What is meaningful is how some of the team's least experienced players handled those anomalous conditions that included wind that weather services said gusted to more than 30 mph throughout the game. How those defenders handled a challenge unlike much of anything they had seen before.

"You can handle the cold," Morgan said. "Obviously, you're not going to be making as many sprints, or your max speed is not going to be as much. The rain and the snow have some sort of an effect with the surface. But the wind, it was going across the field, side to side -- it wasn't even going from one end to the other end. So I think that was kind of where we had difficulty."

Imagine being thrown into that, as Davidson -- who isn't even done with her sophomore year at Stanford and made just her second appearance for the national team in Thursday's game -- experienced, ostensibly in place of one of the national team's all-time cornerstones.

"Before the game, yeah, it's kind of hard not to think about who you're playing," Davidson said. "But once you get into the game, for me, it's just, 'All right, this is another opponent I'm playing against.' Whether it be college soccer or national team soccer, it's a game. I'm used to being able to play a game."

In the 20th minute, a German corner kick cut through the wind toward the far post and appeared to leave U.S. goalkeeper Alyssa Naeher uncertain of whether to attack it or stay put. A moment of uncertainty evaporated into meaninglessness when Davidson whacked a clearing header.

About 10 minutes later, a loose Rapinoe pass in the direction of her own goal hung up in the wind and curled back gently to the feet of a German player. No matter. Davidson dug out the cross that ensued and cleared away any danger.

There were probably a dozen small moments like that for Dahlkemper, Davidson and Smith, moments that wouldn't even necessitate a replay. Moments when they dealt with a world-class opponent and a world-class meteorological headache.

Again, take Davidson. Like the wind and snow, the Germans came at her at a speed unlike anything she knew on a field. And she held her own. Maybe she carries on to challenge for a starting spot somewhere on the back line by next summer (she's also an experienced outside back). Maybe she merely provides insurance. Regardless, she has experienced something now that she hadn't when she woke up Thursday.

"Definitely Germany was very technically sound and quick on the ball," Davidson said. "That was something that was unique was you saw the pass being played by you before you could even think. So you had to be sure to be mentally sharp."

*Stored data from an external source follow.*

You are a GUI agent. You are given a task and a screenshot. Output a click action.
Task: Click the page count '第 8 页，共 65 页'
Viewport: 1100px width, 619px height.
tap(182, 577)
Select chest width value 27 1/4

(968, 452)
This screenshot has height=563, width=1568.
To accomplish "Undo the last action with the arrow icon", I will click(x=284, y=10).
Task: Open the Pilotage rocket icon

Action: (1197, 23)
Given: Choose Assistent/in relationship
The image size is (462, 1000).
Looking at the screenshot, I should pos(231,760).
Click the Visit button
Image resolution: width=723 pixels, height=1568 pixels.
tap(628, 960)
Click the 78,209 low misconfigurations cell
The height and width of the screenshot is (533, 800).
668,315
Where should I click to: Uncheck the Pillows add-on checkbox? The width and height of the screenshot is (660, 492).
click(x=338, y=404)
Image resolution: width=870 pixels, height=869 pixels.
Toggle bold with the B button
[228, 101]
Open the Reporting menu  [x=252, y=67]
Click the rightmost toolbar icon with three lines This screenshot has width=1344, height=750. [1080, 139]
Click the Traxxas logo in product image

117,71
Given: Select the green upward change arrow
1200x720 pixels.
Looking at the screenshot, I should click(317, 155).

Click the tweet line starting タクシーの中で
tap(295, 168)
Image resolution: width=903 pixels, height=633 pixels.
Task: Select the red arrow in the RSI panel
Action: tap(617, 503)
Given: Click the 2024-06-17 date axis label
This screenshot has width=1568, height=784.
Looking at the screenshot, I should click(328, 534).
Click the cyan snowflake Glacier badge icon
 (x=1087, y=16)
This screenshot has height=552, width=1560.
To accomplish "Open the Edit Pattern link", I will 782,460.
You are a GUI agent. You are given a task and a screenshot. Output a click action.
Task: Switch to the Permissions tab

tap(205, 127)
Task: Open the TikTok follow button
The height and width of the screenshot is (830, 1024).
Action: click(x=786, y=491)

The United States now moves on to Harrison, New Jersey, to play France on Sunday. Coincidentally, it was in Harrison in this tournament a year ago that the U.S. women played one of their coldest games in memory in a loss against England.

"I think this was surprisingly warmer," Ertz said of the two games. "I can actually feel my toes this game, which was kind of surprising. Some girls didn't get that lucky."

But cold toes or not, what the U.S. back line got Thursday was invaluable.